どの美術ブロガーも今回はアートを忘れて、
この男の人格批評に打ち込んでますね。
実はわたしも・・・TBします。
返信する
Unknown (oki)
2008-02-13 12:20:55
今年は源氏物語千年なのに、伊勢物語とは出光もひねくれてますね。
源氏の展覧会はこの夏に横浜美術館であるようです。

http://www.nhk-p.co.jp/tenran/

僕はこの展覧会はパスして出光は次の西行に行く予定。
返信する
とら さま (あべまつ)
2008-02-13 14:10:59
こんにちは。
伊勢物語の不思議な力にちょっと
はまっています。
とらんの楽しい記事拝読しました。
男はいつもお馬鹿さん♪
ついでに女もお馬鹿さん。
いい組み合わせですよね。
私もとらさんの記事、引っぱってきます~
返信する
oki さま (あべまつ)
2008-02-13 14:15:05
今年は源氏の千年記念なのですね。
あの長い物語をものにする目標を学生時代に持ちつつ、未だに虫食い状態。
西行、私も行きます。
今一番熱い男、と思っている西行です。
対極の男語りの伊勢を持ってきた出光、
私はいい企画と思ったのですよ~
夏の横浜、良さそうですね★
返信する
伊勢は (Tak)
2008-02-13 22:08:50
源氏物語中にも登場します。

系列的にみると伊勢物語あってこそ
源氏物語という大作が生まれたことになります。

同じ歌物語の大和物語よりも
さっぱりすっきりしていて
何より「歌」が生き生きしている
伊勢物語は古典ナンバー1の名作です。
返信する
Unknown (すぴか)
2008-02-14 10:09:49
あべまつさんのすてきな伊勢物語拝聴しました、
という感じです。
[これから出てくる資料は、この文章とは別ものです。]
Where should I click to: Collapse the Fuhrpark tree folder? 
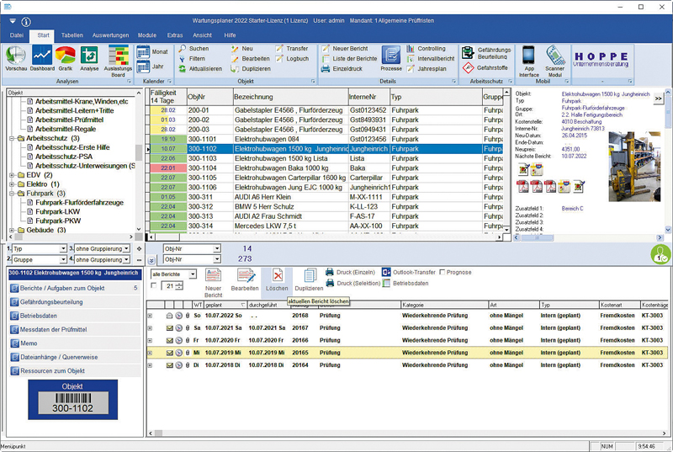point(10,193)
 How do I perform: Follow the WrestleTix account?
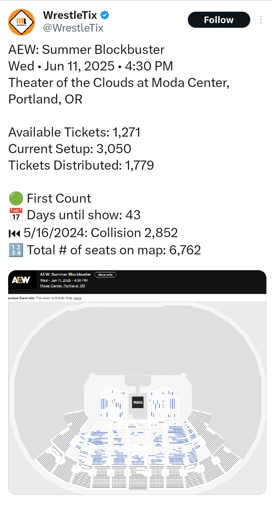[219, 20]
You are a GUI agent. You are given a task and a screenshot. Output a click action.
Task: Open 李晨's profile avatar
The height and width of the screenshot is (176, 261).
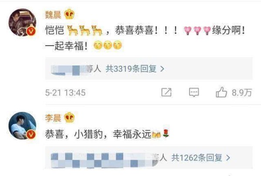(x=22, y=125)

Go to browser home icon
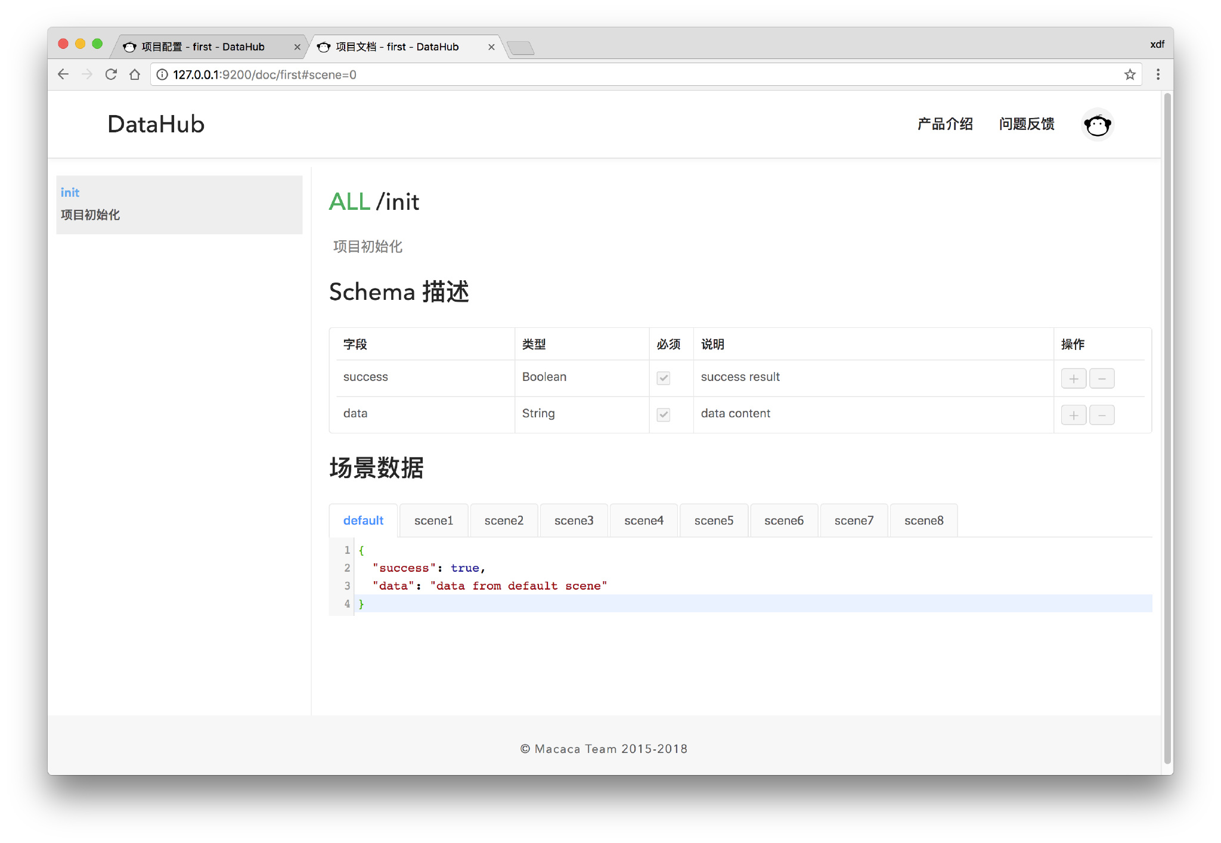(135, 75)
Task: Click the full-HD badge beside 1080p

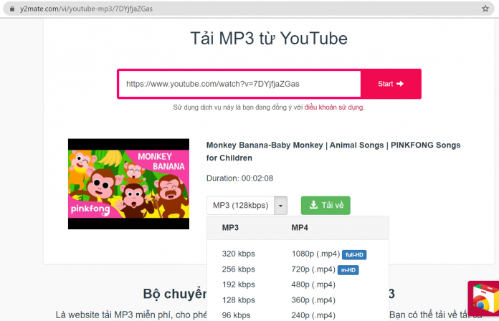Action: [x=354, y=254]
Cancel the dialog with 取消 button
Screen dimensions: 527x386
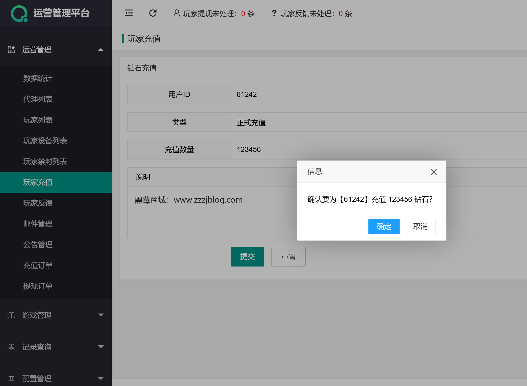pos(420,227)
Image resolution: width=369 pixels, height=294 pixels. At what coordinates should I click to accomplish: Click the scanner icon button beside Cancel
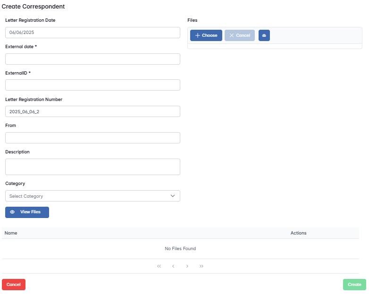coord(264,35)
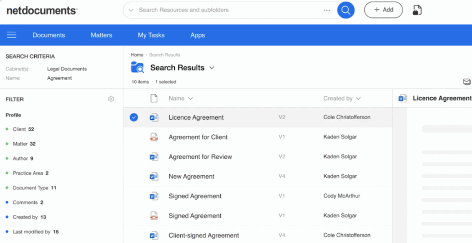The width and height of the screenshot is (472, 243).
Task: Open the Documents tab
Action: 48,35
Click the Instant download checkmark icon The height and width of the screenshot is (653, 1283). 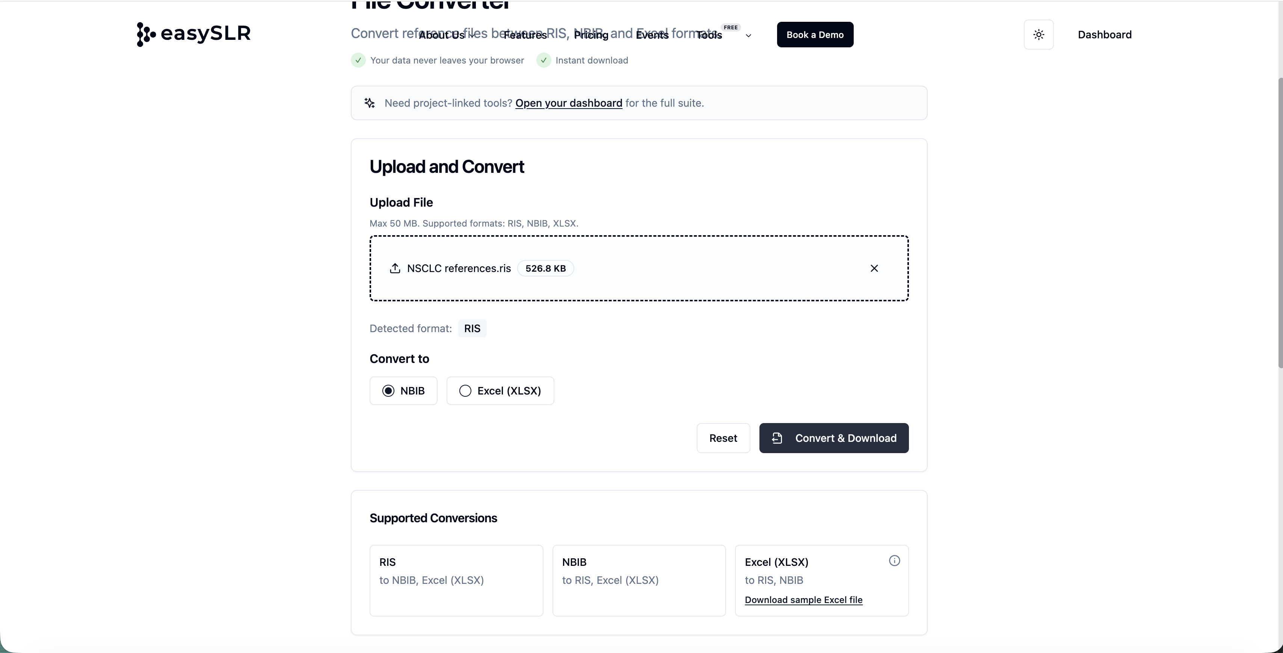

昨日源氏物語の時代を書いた
山本淳子さんのわくわくインタヴューをきいて
なるほどなあと思ったところなので、やっぱり
古典に強いですね。私も見てきましたが、何を
見てるのだか、さっぱりです。あの雰囲気には
すごいものを感じましたが、絵をみるのに
精一杯でした。家につんである伊勢物語を
付け焼刃でみています。
返信する
Tak さま (あべまつ)
2008-02-14 22:20:29
こんばんは。
>系列的にみると伊勢物語あってこそ
 源氏物語という大作が生まれたことになります。

Takさんの仰るとおり、伊勢は源氏の底流となっていると今頃納得がいっているところです。
雅な方々は、みんな当然知っている歌物語から、
色々と盛り上がり、
方々、様々広がっていったのでしょうね~
歌、恐ろしいほどの深さです。
屏風絵になったものはやはり、極上の美しい場面だったことがよくわかりました。
返信する
すぴか さま (あべまつ)
2008-02-14 22:42:50
こんばんは。
拙い記事を読んでくださり、嬉しく思います。
この展覧会のお陰で、伊勢物語を引っ張り出して、
ざっと追っかけてみたところです。
学生時代の思い込みなどが吹っ切れて、
今の方がずっと場面に引き込まれるのは
なぜでしょう。
恋の話はいつの世もあれやこれやと悩ましいものですが、そこに歌がある、そのことがずっと素敵に感じました。
伊勢物語、老いてからの道のりもいい味出ています。
古典の楽しさをようやく気が付いたところです。
源氏、お勉強されているんですね。
今年はことに源氏物語千年ですから、
心落ち着かせて、じっくり取り組めたらと願っているところです。